The problem I have with this argument is the constant harping on formal grammatical and syntactical rules that many poet-critics insist that poetry must use. Without excusing sloppiness in craft, I frequently feel as if this insistence on "correct" punctuation is like focusing on the moss on the trees, and ignoring the forest. It seems as if this attitude forgets that poetry is a different, perhaps looser medium, than prose: condensed language; heightened speech; intensified reportage.
This opinion on my part is reinforced by the critiques I get, correcting me as if I was ignorant, whenever I do something unusual with punctuation. I am not a beginner-poet, although I do my best to retain "beginner's mind" when undertaking creative acts. Experimentation is often mistaken for error, even by those who one might nobly expect to know better. For example, I recently posted a poem that ends in a colon, with a specific, intended effect; although one critique seemed to get what I was doing, many other comments focused on that one (innovative?) punctuation element to the point of obsessiveness, ignoring everything else about the poem.

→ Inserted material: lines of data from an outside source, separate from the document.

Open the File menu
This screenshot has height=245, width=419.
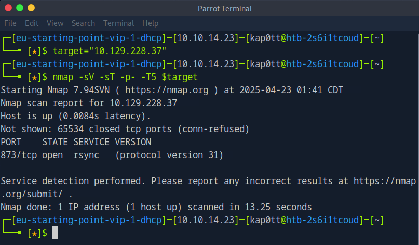[x=10, y=23]
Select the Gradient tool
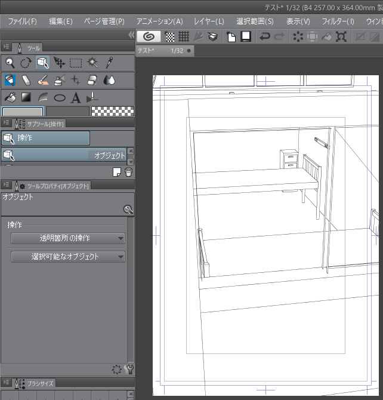The image size is (383, 400). [26, 98]
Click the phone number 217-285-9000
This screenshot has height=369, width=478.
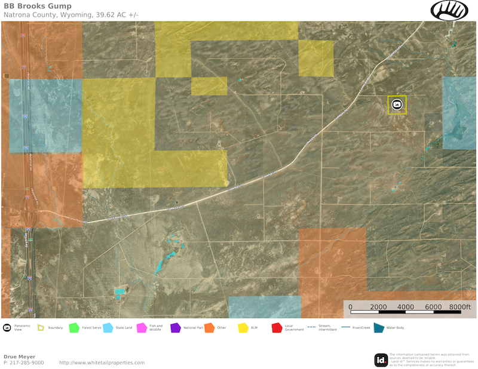[x=26, y=362]
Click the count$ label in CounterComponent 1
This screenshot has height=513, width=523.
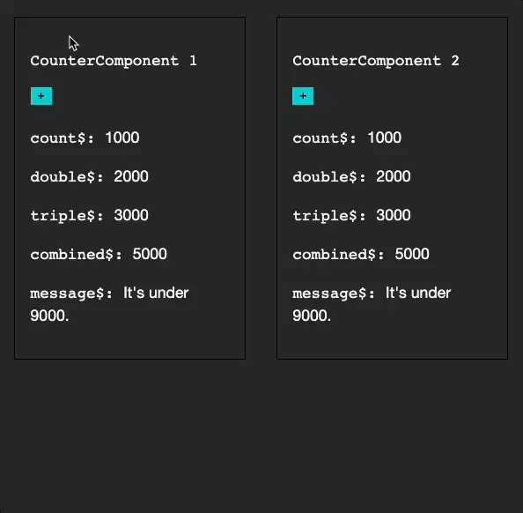point(63,138)
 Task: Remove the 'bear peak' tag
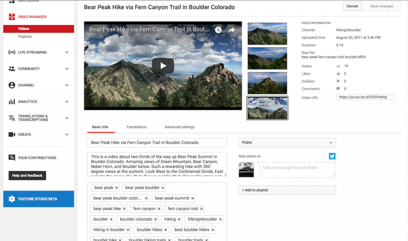(117, 188)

Hence, I restate my original position on this point: how you employ craft elements such as punctuation depends entirely on what you're trying to do with the poem, in the poem, for the poem. Every case is different, so it's hard for me to subscribe to general rules when I see so many valid exceptions. While I agree in principle that it's wise to know the rules before you set about breaking them, I would also point out (an opinion based on experience and observation) that so much emphasis on knowing the rules before one breaks them, almost guarantees that no-one will think to break them. Such over-emphasis can build a barrier in the poet's mind against imagining the very possibility of exploration. I'm all for internalizing the rule-sets that go with various skill-sets, but after they're internalized, I'm all for going for that level of mastery where one doesn't have to think about them all the time, either. The great haiku master Basho said: Abide by the rules, then throw them out!—only then may you achieve true freedom. A wise dictum.

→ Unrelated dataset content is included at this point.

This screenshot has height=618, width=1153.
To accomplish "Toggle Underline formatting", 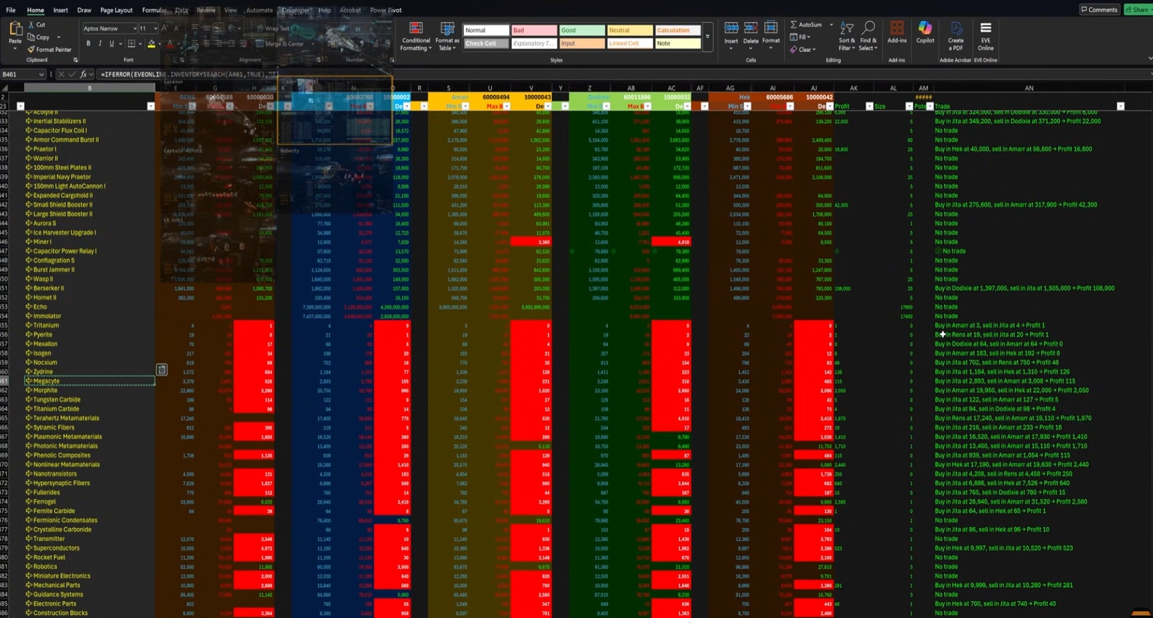I will click(x=111, y=44).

At this point, I find myself thinking again of Thoreau's comments on pedantry. I mislike pedantry about the rules of language, and I mislike the rules themselves whenever they are used as a bludgeon rather than in support of the work. It is all too common to use the rules as a bludgeon on beginnners, who in some cases may choose to rebel out of some anti-authoritarian backlash. I still think it will come down to what the poet wants to do with the language, and to what is appropriate and necessary for any given poem. All languages continue to change and evolve, as long as humans still speak them. Only dead languages are completely fixed. So, the rules will continue to change, possibly even in your own lifetime. To demand that all poems be in the same punctuational style, even from the same poet, would be an example of taking a good idea to an extreme.
I realize that I am spiraling around arguments I've already made, and I risk repeating myself verbatim. The truth is, it keeps coming up, for the reasons I already mentioned: critiques of poetry that assume that experimentation is error, rather than intentional. As long as the pedants argue for purist formalism, the counter-argument needs to be made for exploratory freedom. The tools of writing are themselves neutral: it is what we do with them that matters.
Labels: Henry David Thoreau, poetry, Sam Hamill, writing
2 Comments:
It's that frustrating attitude from purists that really gets to me. If you know the 'rules' you have the right to break them (artistically speaking). Otherwise we would never move on.
Yeah. What gets me is the superior attitude.